Stigmatizing language in patient medical records impacts physicians’ attitudes toward clinical decision making, according to a study published in the May 2018 issue of the Journal of General Internal Medicine.
“Implicit bias is the automatic activation of stereotypes derived from common cultural experiences, which may override deliberate thought and influence one’s judgment in unintentional and unrecognized ways, and may affect communication behaviors and treatment decisions,” wrote first author Anna Goddu, a medical student at Johns Hopkins University School of Medicine, and colleagues. “Clinicians may acquire implicit bias towards patients from one another when communicating verbally or when writing or reading medical records; physicians-in-training may absorb these attitudes as part of the 'hidden curriculum' of medical training.”
In the study, 413 medical students and residents were given a chart with either stigmatizing or neutral language to describe a hypothetical patient with pain and sickle cell anemia. Following a survey of physicians’ attitudes, researchers noted the exposure to stigmatizing language correlated to an increase in negative attitudes toward the patient. Additionally, the stigmatizing language group of physicians treated the patients’ pain less aggressively than those with patients in the neutral language group.

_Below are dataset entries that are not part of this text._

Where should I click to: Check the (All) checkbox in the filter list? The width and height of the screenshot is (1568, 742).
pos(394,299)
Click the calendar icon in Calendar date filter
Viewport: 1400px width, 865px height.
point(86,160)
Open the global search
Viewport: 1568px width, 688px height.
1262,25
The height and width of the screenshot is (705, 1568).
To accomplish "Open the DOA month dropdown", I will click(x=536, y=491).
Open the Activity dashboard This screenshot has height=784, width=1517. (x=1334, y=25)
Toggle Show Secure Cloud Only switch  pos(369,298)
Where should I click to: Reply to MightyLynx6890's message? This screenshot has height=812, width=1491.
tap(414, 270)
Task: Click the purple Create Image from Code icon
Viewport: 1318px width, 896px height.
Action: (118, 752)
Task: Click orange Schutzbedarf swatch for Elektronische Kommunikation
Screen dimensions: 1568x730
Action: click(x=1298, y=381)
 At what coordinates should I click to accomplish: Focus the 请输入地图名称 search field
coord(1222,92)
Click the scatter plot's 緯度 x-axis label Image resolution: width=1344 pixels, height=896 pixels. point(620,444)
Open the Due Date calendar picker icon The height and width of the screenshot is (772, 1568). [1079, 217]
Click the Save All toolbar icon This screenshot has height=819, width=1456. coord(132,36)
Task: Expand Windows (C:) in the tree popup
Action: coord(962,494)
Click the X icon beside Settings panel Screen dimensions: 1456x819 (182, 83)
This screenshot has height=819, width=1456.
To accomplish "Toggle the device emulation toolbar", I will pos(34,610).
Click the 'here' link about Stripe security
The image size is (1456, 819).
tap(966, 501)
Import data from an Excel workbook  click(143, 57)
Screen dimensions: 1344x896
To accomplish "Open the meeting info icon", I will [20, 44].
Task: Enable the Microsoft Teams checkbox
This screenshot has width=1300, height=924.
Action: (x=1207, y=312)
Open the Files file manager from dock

“Stigmatizing language used in medical records to describe patients can influence subsequent physicians-in-training in terms of their attitudes towards the patient and their medication prescribing behavior,” concluded Goddu and colleagues. “This is an important and overlooked pathway by which bias can be propagated from one clinician to another. Attention to the language used in medical records may help to promote patient-centered care and to reduce healthcare disparities for stigmatized populations.”